"Alcool" Guillaume Apolinaire
Premier des neuf poèmes de la série des « Rhénanes » (extraite du recueil Alcools), inspirée par un séjour d’Apollinaire en Rhénanie, « Nuit rhénane », vision fantastique mêlant des images des légendes rhénanes avec d’autres, réelles, d’une Rhénanie rurale et traditionnelle, révèle des circonstances biographiques précises : l’expérience angoissée d’un amour malheureux. La femme-sirène, image d’un amour trompeur, « Loreley » à laquelle est d’ailleurs consacré le poème central des « Rhénanes », menace le sujet, tentant de l’engloutir dans le fleuve.
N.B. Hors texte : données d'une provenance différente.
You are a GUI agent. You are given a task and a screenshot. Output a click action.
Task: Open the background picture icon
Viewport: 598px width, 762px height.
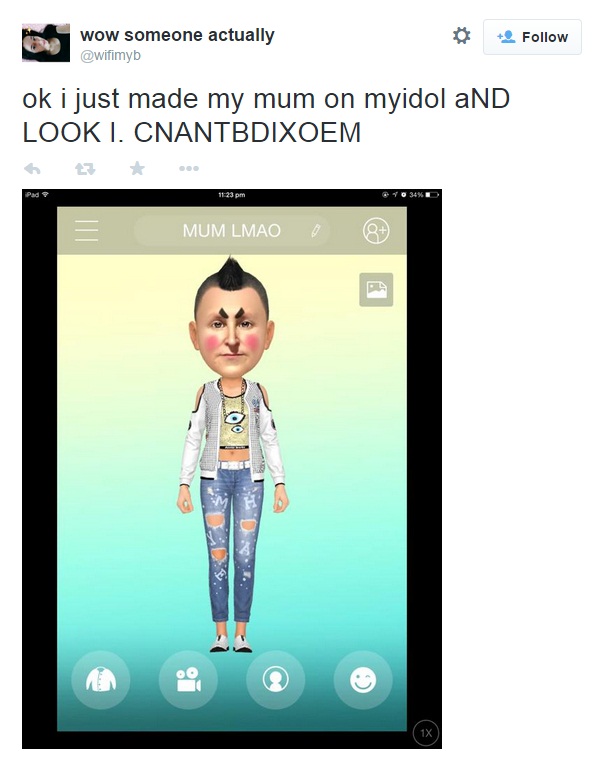click(376, 290)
Refusant de subir l’ivresse s’emparant du paysage, le poète résistera, brisant sa chute dans les profondeurs du liquide (le fleuve, l’alcool) par un éclat de rire final.
« Nuit rhénane » de Guillaume Apollinaire
Mon verre est plein d’un vin trembleur comme une flamme
Écoutez la chanson lente d’un batelier
Qui raconte avoir vu sous la lune sept femmes
Tordre leurs cheveux verts et longs jusqu’à leurs pieds
Debout chantez plus haut en dansant une ronde
Que je n’entende plus le chant du batelier
Et mettez près de moi toutes les filles blondes
Au regard immobile aux nattes repliées
Le Rhin le Rhin est ivre où les vignes se mirent
Tout l’or des nuits tombe en tremblant s’y refléter
La voix chante toujours à en râle-mourir
Ces fées aux cheveux verts qui incantent l’été
Mon verre s’est brisé comme un éclat de rire […]
Source : Apollinaire (Guillaume), Alcools, 1913.